PROBLEM REQUIREMENTS: Give the stretch from the line containing "mentioned (196, 816)" through the end of the material again, swapping "location" for "position" and leaving everything else unchanged.

Dataset entries:
++++++

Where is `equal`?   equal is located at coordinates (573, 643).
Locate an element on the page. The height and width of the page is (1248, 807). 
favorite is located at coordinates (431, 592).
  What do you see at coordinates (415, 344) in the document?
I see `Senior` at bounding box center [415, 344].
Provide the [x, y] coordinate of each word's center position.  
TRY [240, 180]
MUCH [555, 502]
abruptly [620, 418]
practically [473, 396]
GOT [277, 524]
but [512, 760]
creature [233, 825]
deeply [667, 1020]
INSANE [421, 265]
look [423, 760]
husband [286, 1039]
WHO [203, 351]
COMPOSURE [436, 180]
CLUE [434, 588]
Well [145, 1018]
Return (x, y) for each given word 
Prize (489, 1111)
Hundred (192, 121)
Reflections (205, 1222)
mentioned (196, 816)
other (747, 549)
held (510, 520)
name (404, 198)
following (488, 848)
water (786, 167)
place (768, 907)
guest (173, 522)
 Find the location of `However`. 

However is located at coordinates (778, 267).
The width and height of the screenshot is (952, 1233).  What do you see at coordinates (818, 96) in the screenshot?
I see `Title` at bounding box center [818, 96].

++++++

WORKED SOLUTION:
mentioned (196, 816)
other (747, 549)
held (510, 520)
name (404, 198)
following (488, 848)
water (786, 167)
place (768, 907)
guest (173, 522)
 Find the position of `However`. 

However is located at coordinates (778, 267).
The width and height of the screenshot is (952, 1233).  What do you see at coordinates (818, 96) in the screenshot?
I see `Title` at bounding box center [818, 96].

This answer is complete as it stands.